PS Ripple Measurements

Finally got some time in the EE lab to do some measurements. First up, power supply ripple. With just the most basic arrangement for the power supply (Toroid -> Bridge -> 290,000uF Caps) on 21.4v rails at about 8A bias I get about 200mv of ripple. Using clip leads and various power resistors between the 70,000uF cap and the 220,000uF cap for a CRC filter, 0.2 ohms dropped ripple to about 40mv and 0.075ohms resulted in about 50mV of ripple.
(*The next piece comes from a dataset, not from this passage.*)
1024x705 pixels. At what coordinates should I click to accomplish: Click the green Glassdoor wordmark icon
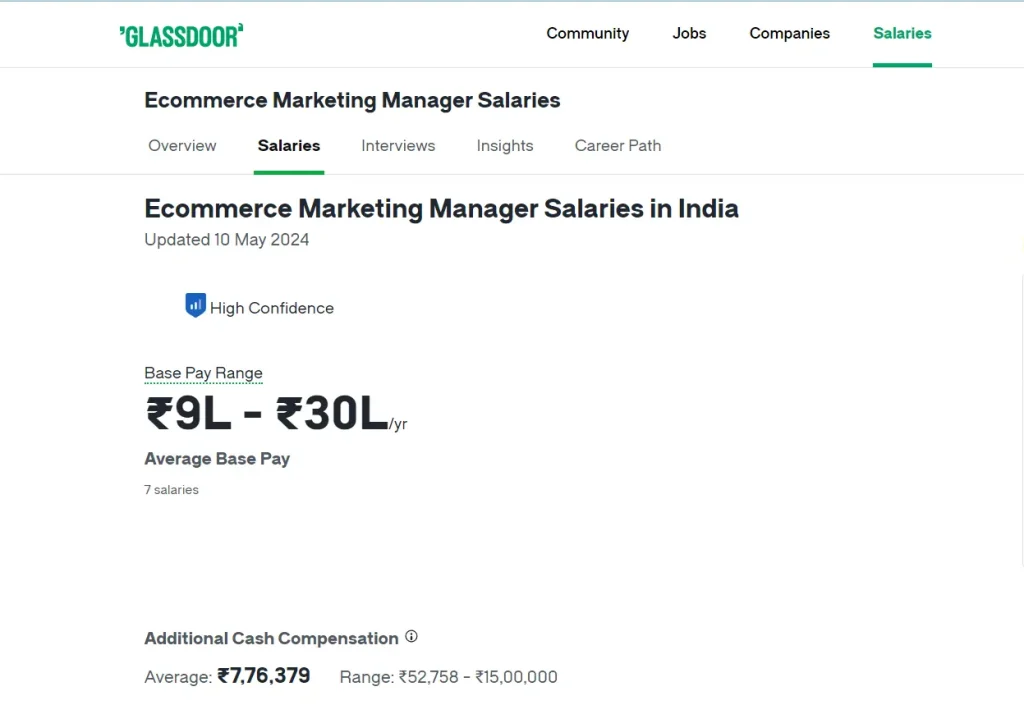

Just caps: PS Ripple C Filter.jpg
CRC with 70,000uF, 0.2 ohms, followed by 220,000uF: CRC 0.2 ohms.jpg
 
Sine Wave Clipping Behavior

With 21v rails and just about 9A bias (adjusted bias so drop across mosfet source resistors measured 0.500 on both sides), I was able to drive 35.0v into a 4ohm load with a 2.0v (peak-to-peak) input sine wave before the onset of clipping. This looks works out to about 153w into 4ohms.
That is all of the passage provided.